### GOAL
Return, unchanged, the lines of the items from the line containing "Click the mytributes logo" up to and including the line containing "click(390, 25)".

START RECORD SET

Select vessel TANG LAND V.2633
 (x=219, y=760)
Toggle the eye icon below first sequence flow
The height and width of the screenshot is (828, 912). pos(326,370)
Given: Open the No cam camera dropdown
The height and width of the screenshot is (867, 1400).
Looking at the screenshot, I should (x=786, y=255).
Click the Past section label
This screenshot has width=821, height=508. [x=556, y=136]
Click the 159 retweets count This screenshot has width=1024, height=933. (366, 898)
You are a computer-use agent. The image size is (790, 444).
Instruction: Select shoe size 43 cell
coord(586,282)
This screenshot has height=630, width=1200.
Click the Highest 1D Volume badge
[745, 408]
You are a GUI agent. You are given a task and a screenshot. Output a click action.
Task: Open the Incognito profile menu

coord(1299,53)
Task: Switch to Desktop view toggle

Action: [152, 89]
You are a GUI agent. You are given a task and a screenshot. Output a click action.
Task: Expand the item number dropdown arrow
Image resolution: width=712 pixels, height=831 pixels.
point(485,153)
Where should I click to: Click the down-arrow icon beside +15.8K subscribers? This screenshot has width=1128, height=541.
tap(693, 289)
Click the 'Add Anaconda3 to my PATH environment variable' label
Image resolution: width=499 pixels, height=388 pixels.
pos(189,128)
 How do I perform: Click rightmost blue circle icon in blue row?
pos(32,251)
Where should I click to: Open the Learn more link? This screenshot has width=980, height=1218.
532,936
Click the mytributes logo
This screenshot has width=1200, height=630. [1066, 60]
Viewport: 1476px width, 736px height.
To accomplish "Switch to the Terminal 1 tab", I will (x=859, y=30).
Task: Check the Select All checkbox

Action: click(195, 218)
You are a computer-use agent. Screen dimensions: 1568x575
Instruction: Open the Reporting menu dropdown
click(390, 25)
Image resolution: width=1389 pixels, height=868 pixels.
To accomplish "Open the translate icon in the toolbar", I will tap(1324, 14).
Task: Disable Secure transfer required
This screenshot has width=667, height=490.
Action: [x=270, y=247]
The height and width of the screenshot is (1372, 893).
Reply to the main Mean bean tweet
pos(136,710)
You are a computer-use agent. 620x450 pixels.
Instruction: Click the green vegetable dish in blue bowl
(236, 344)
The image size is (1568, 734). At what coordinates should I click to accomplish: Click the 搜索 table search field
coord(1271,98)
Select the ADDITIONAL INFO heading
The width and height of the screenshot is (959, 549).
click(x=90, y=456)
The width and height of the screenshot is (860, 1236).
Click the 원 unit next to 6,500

END RECORD SET

### SOLVED EXERCISE
Click the mytributes logo
This screenshot has width=1200, height=630. [1066, 60]
Viewport: 1476px width, 736px height.
To accomplish "Switch to the Terminal 1 tab", I will (x=859, y=30).
Task: Check the Select All checkbox

Action: click(195, 218)
You are a computer-use agent. Screen dimensions: 1568x575
Instruction: Open the Reporting menu dropdown
click(390, 25)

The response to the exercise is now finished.